I didn’t mention it in my last post, but the ‘China Inc.’ title of this two-part series has meaning beyond just my semi-random, personal observations about doing business in China.
It also represents a view others more astute than me have shared about the way China is run. Which is to say: China looks far more similar to a diversified multinational corporation or holding company like Berkshire Hathaway, IBM, or General Electric than it does a fearsome, totalitarian state like Orwell’s 1984 or Stalinist Russia.
Think about it: the main decision-making body, the Politburo, operates like a board of directors. Every decade, a new top management team (the premier and president) is appointed with other promotions (provincial governors, ministry heads, etc.) following suit.
The management is mainly concerned with ensuring that the workforce (i.e., citizenry) avoids unrest and is reasonably well taken care of. And the overwhelming focus is on protecting an economic growth agenda that is oriented around a market-based system of regulated enterprise that incentivizes individuals and encourages wealth creation.
It’s China Inc., plain and simple.
With that in mind, here are a few more of my observations from doing business in China.
7. The Chinese are extremely pragmatic. They don’t over plan or overdesign. Copying models that work isn’t being imitative; it’s being efficient and practical. I have a high degree of admiration for the get-it-done, results-focused, speed-oriented work ethic I’ve seen among many of my Chinese colleagues.
8. Of course, this emphasis on the pragmatic can have a downside as well. It is common for people to interrupt what they are doing in a business meeting – even if they are the speaker! – and pick up a ringing phone to answer a phone call.
More than once, I’ve found myself in the middle of a conversation with someone from a service organization – like a hotel desk clerk or a desk manager of a fitness club – to have them immediately pick up a phone the moment it rings, cutting off something they or I might have been saying mid-sentence.

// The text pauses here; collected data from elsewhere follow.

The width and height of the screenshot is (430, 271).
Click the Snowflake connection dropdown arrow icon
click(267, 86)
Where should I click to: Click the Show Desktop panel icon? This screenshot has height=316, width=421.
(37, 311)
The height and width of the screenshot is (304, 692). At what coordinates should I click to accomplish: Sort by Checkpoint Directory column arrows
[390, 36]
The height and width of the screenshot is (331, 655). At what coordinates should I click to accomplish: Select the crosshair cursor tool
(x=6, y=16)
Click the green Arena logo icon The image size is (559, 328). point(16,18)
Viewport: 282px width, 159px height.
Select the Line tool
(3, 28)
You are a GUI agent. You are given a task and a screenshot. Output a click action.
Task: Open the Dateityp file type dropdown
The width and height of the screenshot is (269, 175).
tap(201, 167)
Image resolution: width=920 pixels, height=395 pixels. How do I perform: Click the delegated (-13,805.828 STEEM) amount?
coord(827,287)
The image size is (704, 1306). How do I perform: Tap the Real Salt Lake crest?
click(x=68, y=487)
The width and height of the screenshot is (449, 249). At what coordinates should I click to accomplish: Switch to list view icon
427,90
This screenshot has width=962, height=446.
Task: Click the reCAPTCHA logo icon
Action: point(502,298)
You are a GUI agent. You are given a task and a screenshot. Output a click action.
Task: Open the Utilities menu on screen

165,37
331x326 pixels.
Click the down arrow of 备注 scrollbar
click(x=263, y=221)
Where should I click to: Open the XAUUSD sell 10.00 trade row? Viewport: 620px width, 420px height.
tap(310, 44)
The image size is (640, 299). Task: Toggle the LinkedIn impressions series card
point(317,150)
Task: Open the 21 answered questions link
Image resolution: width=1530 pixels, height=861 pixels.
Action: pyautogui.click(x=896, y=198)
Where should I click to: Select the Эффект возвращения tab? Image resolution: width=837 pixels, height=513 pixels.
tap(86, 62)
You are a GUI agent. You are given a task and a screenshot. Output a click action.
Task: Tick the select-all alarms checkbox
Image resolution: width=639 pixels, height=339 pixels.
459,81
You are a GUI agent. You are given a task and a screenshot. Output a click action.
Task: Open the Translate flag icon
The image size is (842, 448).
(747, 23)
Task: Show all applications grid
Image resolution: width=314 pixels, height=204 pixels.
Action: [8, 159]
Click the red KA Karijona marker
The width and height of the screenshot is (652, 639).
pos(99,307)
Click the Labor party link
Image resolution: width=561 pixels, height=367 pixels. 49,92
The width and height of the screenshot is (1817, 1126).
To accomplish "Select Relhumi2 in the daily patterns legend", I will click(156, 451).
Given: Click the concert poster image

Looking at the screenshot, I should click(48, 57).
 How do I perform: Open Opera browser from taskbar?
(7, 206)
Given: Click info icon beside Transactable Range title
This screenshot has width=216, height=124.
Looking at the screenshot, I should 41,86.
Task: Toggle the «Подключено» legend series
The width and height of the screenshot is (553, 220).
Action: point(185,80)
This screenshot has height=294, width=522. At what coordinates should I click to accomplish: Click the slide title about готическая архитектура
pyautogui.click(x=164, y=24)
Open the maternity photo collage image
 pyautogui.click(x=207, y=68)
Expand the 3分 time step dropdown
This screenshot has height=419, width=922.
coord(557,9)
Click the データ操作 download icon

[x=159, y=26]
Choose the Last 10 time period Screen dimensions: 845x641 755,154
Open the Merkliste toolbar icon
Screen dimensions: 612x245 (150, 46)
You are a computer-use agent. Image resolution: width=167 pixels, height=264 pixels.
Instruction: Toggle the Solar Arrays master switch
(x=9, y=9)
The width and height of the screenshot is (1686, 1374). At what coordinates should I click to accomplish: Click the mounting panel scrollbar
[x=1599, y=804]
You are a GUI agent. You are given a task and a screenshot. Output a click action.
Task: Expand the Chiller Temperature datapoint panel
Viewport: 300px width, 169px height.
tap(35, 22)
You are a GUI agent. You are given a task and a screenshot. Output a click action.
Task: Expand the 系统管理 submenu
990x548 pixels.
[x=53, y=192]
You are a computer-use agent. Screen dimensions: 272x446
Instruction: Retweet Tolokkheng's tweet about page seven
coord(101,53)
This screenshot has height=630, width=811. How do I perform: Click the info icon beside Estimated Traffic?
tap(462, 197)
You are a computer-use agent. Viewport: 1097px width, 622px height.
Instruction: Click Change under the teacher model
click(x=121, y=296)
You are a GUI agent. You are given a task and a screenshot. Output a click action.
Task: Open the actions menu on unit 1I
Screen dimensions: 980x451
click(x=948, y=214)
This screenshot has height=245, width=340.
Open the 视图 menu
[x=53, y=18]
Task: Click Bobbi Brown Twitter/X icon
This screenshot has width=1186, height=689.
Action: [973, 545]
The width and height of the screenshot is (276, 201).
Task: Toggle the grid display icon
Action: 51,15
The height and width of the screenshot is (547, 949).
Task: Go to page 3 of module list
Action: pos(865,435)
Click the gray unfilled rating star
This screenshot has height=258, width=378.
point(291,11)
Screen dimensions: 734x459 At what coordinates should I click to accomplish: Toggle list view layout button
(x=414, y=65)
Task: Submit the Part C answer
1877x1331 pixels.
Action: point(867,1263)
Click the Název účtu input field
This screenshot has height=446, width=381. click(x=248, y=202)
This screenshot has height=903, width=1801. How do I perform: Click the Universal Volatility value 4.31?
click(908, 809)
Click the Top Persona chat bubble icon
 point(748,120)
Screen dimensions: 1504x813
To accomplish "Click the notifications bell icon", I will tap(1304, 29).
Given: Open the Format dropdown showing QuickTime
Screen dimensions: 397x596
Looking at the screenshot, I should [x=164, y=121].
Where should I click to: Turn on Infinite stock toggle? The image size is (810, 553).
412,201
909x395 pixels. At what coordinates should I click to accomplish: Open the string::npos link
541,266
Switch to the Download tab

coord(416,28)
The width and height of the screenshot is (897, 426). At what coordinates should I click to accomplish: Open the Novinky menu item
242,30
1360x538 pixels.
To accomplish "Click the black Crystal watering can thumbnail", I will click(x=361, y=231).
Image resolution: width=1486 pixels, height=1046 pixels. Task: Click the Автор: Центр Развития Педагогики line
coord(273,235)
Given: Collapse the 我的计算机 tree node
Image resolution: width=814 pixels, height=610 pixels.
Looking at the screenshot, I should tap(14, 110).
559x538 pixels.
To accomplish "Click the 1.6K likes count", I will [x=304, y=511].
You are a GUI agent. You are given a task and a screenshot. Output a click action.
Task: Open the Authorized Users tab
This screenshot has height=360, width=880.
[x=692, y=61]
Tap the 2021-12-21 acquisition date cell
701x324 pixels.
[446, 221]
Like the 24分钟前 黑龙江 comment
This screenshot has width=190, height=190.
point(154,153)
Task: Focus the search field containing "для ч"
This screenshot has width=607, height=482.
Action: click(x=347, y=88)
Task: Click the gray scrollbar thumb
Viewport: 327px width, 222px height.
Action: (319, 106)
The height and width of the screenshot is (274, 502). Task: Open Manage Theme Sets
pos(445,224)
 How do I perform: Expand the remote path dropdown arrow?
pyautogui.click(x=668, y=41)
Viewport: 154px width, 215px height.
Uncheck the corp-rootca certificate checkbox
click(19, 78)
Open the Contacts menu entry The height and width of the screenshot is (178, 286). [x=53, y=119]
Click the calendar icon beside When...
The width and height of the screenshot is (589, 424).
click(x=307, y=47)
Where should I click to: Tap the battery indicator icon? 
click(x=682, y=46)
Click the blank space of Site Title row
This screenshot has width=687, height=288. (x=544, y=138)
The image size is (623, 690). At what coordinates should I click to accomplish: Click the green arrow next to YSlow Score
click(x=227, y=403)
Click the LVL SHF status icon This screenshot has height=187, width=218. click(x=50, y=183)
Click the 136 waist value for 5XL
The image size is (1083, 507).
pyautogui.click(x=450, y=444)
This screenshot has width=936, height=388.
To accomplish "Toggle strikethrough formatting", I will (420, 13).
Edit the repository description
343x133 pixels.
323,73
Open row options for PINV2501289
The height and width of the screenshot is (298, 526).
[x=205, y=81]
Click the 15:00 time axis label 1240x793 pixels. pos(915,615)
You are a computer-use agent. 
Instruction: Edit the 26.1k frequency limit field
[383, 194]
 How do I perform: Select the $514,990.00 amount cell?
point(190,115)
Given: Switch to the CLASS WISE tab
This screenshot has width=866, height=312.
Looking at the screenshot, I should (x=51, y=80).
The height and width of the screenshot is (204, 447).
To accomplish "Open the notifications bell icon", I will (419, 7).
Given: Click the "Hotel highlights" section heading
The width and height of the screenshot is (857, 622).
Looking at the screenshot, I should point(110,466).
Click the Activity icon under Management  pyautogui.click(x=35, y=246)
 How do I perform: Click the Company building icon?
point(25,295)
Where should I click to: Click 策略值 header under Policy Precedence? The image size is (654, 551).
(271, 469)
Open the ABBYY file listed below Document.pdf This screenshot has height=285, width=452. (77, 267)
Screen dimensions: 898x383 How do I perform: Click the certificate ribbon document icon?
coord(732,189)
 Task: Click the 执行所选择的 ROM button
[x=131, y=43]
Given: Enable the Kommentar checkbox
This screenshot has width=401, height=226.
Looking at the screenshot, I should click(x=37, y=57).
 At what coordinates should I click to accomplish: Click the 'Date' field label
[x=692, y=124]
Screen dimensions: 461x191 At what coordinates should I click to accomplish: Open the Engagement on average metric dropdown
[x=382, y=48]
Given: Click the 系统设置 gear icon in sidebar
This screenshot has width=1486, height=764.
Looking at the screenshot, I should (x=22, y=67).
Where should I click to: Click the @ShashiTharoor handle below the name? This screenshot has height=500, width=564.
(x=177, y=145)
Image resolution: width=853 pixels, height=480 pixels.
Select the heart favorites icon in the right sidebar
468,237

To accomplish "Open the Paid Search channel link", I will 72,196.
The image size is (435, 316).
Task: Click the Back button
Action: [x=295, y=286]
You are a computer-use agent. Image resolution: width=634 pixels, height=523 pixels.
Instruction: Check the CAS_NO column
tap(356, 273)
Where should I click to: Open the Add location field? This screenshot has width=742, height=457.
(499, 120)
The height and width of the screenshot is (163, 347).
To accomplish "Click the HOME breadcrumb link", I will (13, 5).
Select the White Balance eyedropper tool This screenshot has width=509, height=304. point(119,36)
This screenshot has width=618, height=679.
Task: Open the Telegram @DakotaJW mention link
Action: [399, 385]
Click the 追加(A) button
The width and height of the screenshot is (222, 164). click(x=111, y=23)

9. Another counter-balance to the pragmatism and speed is the emphasis in Chinese business on alignment-before-process and, in my observation, process-before-innovation.
Pains are taken to make sure that everyone is fully aligned before work begins. This can often mean many, many meetings, back-channel communications, and documents before work begins.
Then, when the work begins, there is little tolerance for deviation to the process. Customer-inspired product pivots, rapid assimilation of new data, and quick reactions to new competitive developments are frequently treated as breaking the process.
This is where the American tradition of creativity, agility, and opportunistic innovation still retains an advantage in start-up ventures over Chinese process and pragmatism.
This is somewhat an ironic situation, considering that the Chinese can be highly creative when it comes to finding a way to overcome a barrier or steer around an obstacle. I’ve had more than one ex-pat colleague say – despite all of the rules and regulations you must navigate when conducting business – that there is always a way to get something done.
10. Which leads to an area of conducting business that every country and culture has its own fair share of: corruption. In China, the corruption can be ‘soft,’ like signing an agreement, but then attempting to renegotiate the terms on the fly after the deal is signed before delivering on commitments.
Corruption can also be ‘hard,’ like the institutionalized payments to editors, writers, and key opinion leaders in return for attending your press events or receiving your briefing materials. These payments are usually referred to as expense reimbursements for travel and they certainly don’t guarantee coverage. Yet, everyone participates in the system.
Is it corruption? Or is it simply Chinese pragmatism kicking in, by creating a more easily understood system, as compared to the gifts, ‘special events,’ and other favors that their Western counterparts use to curry favor with the media?
It’s certainly a good example of behavior that is acceptable in one country/culture that is unacceptable in another, where one could argue that the difference is in degrees, definitely not in absolutes.